- [EXTRACTO DE PÁGINA]
* * * * * * * * *
Marco Denevi estuvo más de tres horas observando a Don Quijote que no paraba de fantasear de un lado para otro, evocando su amor por Dulcinea. “¿Estaría ella comportándose como él?”, se preguntaba Denevi continuamente. El escritor pensaba que ese amorío medieval fruto de la locura de un lector empedernido  no podía ser tan fuerte si sólo fuera Don Quijote el enamorado. Estaba convencido que esa tal Dulcinea debía de amarlo también, y que en el Toboso los actos de su locura amorosa serían el único tema de conversación. Así, imaginando, imaginando, el argentino llegó a un arroyo donde decidío escribir no sobre el caballero andante, sino sobre su enamorada, Dulcinea del Toboso.

Gaceta de Buenos AiresLeyó tantas novelas que terminó perdiendo la razón. Se hacía llamar Dulcinea del Toboso (en realidad se llamaba Aldonza Lorenzo), se creía princesa (era hija de aldeanos), se imaginaba joven y hermosa (tenía cuarenta años y la cara picada de viruelas). Finalmente se inventó un enamorado al que le dio el nombre de don Quijote de la Mancha.
* * * * * * * * *
- [DATOS PROPORCIONADOS]
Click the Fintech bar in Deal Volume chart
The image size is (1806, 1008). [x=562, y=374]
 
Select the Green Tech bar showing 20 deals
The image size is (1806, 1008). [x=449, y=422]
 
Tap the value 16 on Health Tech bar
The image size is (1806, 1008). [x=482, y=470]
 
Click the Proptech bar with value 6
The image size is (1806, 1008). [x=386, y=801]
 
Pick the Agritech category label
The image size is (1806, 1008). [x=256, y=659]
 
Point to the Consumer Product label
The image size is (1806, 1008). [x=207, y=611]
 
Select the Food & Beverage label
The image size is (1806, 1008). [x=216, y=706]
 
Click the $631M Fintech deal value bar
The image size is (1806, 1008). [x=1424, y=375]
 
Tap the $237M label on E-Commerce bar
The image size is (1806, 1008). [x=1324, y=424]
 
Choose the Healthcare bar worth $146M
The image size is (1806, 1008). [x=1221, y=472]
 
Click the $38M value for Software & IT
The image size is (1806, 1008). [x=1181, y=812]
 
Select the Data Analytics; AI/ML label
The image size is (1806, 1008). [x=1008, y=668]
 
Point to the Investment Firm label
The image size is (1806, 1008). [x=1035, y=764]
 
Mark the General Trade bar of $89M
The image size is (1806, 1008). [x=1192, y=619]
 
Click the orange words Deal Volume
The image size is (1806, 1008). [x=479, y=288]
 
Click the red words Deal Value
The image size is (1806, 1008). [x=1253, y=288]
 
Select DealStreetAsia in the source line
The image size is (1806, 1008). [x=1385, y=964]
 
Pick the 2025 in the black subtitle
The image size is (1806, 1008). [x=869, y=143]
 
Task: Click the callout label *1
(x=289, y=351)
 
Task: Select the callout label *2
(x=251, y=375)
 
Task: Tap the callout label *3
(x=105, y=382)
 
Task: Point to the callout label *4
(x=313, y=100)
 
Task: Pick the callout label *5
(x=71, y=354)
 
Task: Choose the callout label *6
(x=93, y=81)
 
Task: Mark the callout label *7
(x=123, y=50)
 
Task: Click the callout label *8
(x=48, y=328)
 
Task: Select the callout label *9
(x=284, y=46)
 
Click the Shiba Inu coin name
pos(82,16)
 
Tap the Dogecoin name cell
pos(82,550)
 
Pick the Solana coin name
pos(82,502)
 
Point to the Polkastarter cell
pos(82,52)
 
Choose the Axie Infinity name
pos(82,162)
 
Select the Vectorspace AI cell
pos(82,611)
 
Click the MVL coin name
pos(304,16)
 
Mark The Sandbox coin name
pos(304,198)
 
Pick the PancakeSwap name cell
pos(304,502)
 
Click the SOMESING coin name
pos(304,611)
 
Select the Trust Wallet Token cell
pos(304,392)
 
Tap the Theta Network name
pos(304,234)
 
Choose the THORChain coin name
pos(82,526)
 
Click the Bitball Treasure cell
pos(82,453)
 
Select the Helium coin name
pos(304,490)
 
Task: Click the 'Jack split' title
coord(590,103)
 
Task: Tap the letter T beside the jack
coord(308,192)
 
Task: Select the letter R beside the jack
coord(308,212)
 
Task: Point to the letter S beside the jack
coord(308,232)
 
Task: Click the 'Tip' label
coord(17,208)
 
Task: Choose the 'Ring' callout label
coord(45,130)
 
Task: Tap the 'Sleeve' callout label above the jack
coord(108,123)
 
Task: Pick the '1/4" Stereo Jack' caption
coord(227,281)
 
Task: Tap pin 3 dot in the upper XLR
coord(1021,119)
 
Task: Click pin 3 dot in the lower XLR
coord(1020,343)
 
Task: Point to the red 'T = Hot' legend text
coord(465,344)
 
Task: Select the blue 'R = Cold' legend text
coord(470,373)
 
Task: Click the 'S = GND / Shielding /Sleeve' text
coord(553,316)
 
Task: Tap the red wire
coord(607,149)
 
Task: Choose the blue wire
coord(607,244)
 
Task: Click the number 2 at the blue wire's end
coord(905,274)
* * * * * * * * *
- [EJERCICIO PLANTEADO 1]
Responde, según el texto sobre Denevi y Dulcinea:
(a) ¿Cuánto tiempo estuvo Marco Denevi observando a Don Quijote?
(b) ¿A qué lugar llegó Denevi cuando decidió escribir sobre Dulcinea?
(c) ¿Cuál era el verdadero nombre de Dulcinea?
- [EJERCICIO PLANTEADO 2]
Indica si cada afirmación concuerda con el texto sobre Denevi y Dulcinea y cita las palabras que lo deciden:
(a) Denevi creía que Dulcinea no amaba a Don Quijote.
(b) Dulcinea tenía cuarenta años.
(c) Dulcinea era hija de nobles.
- [EJERCICIO PLANTEADO 3]
Prosigue el texto sobre Denevi y Dulcinea a partir de su última oración.
Los registros son un material independiente del texto sobre Denevi y Dulcinea.

- [RESPUESTA 1]
(a) Más de tres horas.
(b) A un arroyo.
(c) Aldonza Lorenzo.

- [RESPUESTA 2]
(a) No: «Estaba convencido que esa tal Dulcinea debía de amarlo también».
(b) Sí: «tenía cuarenta años y la cara picada de viruelas».
(c) No: «era hija de aldeanos».

- [RESPUESTA 3]
Decía que don Quijote había partido hacia remotos reinos en busca de aventuras y peligros, tanto como para hacer méritos y, a la vuelta, poder casarse con una dama de tanto copete como ella. Se pasaba todo el tiempo asomada a la ventana esperando el regreso del inexistente caballero. Alonso Quijano, un pobre diablo que la amaba, ideó hacerse pasar por don Quijote. Vistió una vieja armadura, montó en su rocín y salió a los caminos a repetir las hazañas que Dulcinea atribuía a su galán. Cuando, seguro del éxito de su estratagema, volvió al Toboso, Dulcinea había muerto.

Dulcinea del Toboso, cuento.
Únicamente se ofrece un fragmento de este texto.